Floyd's tortoise-and-hare detects a cycle in O(n) time and O(1) space using two pointers moving at different speeds.

Detection

Advance slow by one node and fast by two on each step. If the list ends (fast or fast.next becomes null), there is no cycle. If there is a cycle, the fast pointer laps the slow one inside the loop and they eventually meet at the same node — that meeting is the proof of a cycle.

Why must they meet? Once both pointers are inside the cycle, the gap between them shrinks by exactly one node per step (fast gains one on slow each step). A gap that decreases by one every step inside a finite loop must hit zero — they collide.

Finding the cycle's start

This is the elegant part. Let the distance from head to the cycle entry be a, and let the meeting point be b nodes into the cycle (cycle length c).

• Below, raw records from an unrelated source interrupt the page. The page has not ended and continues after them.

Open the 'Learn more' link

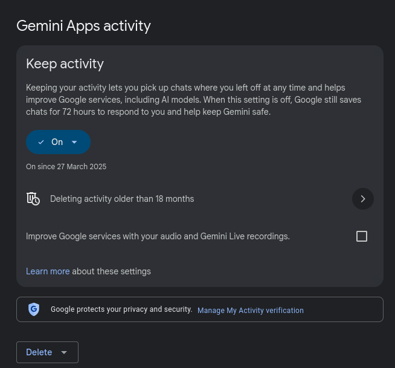point(48,271)
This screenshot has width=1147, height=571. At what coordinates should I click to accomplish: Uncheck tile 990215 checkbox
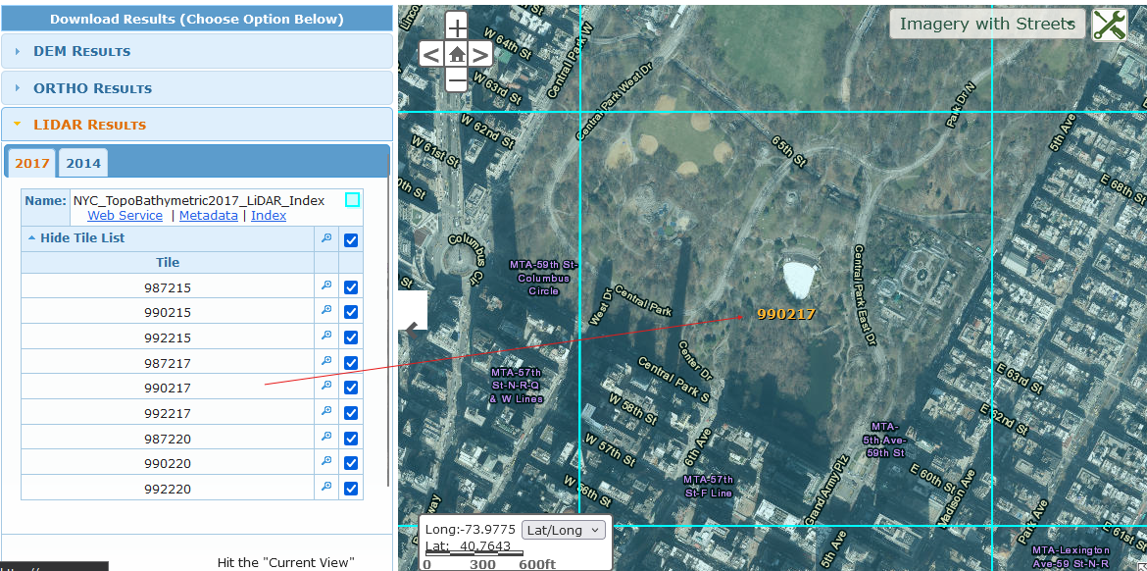(351, 312)
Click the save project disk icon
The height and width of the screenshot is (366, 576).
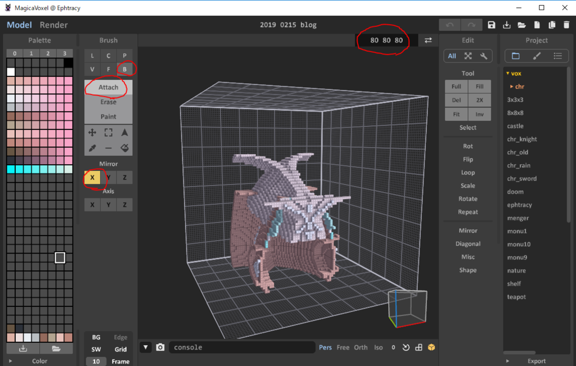(492, 25)
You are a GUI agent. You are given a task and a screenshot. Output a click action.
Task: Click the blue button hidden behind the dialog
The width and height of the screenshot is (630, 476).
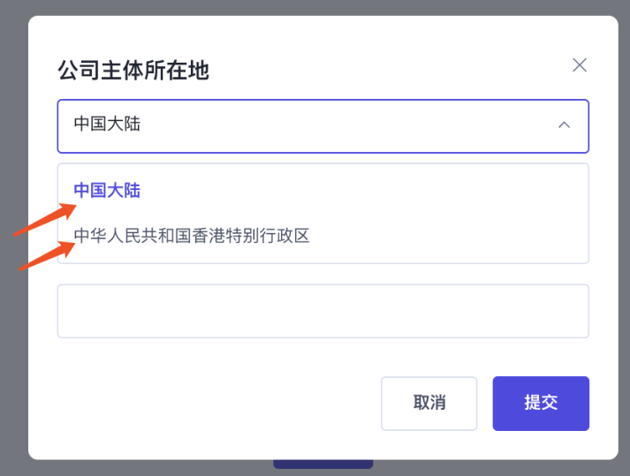coord(323,465)
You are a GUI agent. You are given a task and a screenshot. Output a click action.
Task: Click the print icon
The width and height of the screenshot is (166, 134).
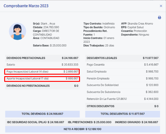pos(159,17)
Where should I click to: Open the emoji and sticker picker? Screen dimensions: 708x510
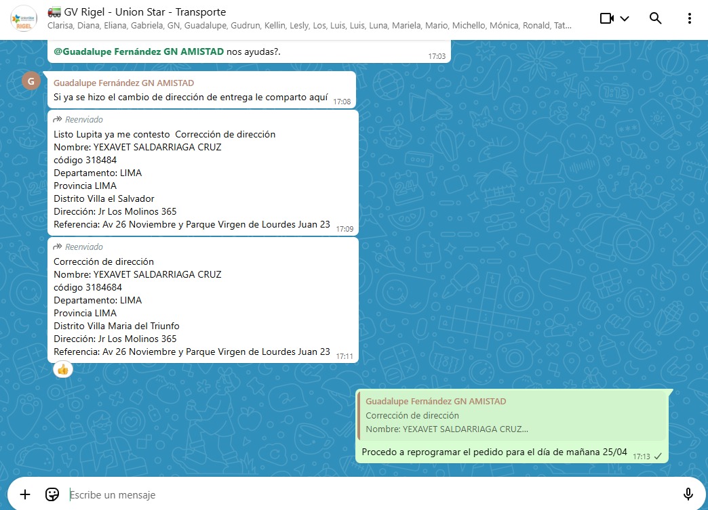(52, 494)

head ──a──▶ (entry) ──b──▶ (meet)
                ▲             │
                └──── c-b ────┘   (cycle length c)
Tortoise and hare distances

When they meet, slow has traveled a + b and fast has traveled twice that, 2(a + b). Fast's extra distance is some whole number of laps: 2(a + b) − (a + b) = a + b = k·c. Therefore a = k·c − b, meaning the distance from the head to the entry equals the distance from the meeting point to the entry (modulo full laps).

So: reset one pointer to the head, keep the other at the meeting point, and advance both one step at a time. They meet exactly at the cycle's entry node.